Your instructions: For each record that follows, write out an identical copy.

Saved entries:
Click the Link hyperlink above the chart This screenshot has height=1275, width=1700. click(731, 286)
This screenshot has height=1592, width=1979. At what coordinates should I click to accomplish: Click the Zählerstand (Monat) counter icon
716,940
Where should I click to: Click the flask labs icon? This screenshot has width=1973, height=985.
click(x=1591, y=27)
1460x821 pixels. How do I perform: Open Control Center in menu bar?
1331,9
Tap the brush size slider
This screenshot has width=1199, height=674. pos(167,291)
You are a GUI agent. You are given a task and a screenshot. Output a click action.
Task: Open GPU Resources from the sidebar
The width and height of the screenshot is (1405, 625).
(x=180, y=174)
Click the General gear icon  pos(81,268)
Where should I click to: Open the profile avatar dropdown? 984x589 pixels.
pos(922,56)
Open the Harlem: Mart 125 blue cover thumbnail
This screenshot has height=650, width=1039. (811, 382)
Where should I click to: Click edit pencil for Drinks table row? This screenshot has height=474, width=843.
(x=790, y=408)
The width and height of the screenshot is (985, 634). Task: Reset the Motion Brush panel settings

Completed task:
Click the Link hyperlink above the chart This screenshot has height=1275, width=1700. click(731, 286)
This screenshot has height=1592, width=1979. At what coordinates should I click to accomplish: Click the Zählerstand (Monat) counter icon
716,940
Where should I click to: Click the flask labs icon? This screenshot has width=1973, height=985.
click(x=1591, y=27)
1460x821 pixels. How do I perform: Open Control Center in menu bar?
1331,9
Tap the brush size slider
This screenshot has width=1199, height=674. pos(167,291)
You are a GUI agent. You are given a task and a screenshot. Output a click action.
Task: Open GPU Resources from the sidebar
The width and height of the screenshot is (1405, 625).
(x=180, y=174)
Click the General gear icon  pos(81,268)
Where should I click to: Open the profile avatar dropdown? 984x589 pixels.
pos(922,56)
Open the Harlem: Mart 125 blue cover thumbnail
This screenshot has height=650, width=1039. (811, 382)
Where should I click to: Click edit pencil for Drinks table row? This screenshot has height=474, width=843.
(x=790, y=408)
The width and height of the screenshot is (985, 634). Task: Reset the Motion Brush panel settings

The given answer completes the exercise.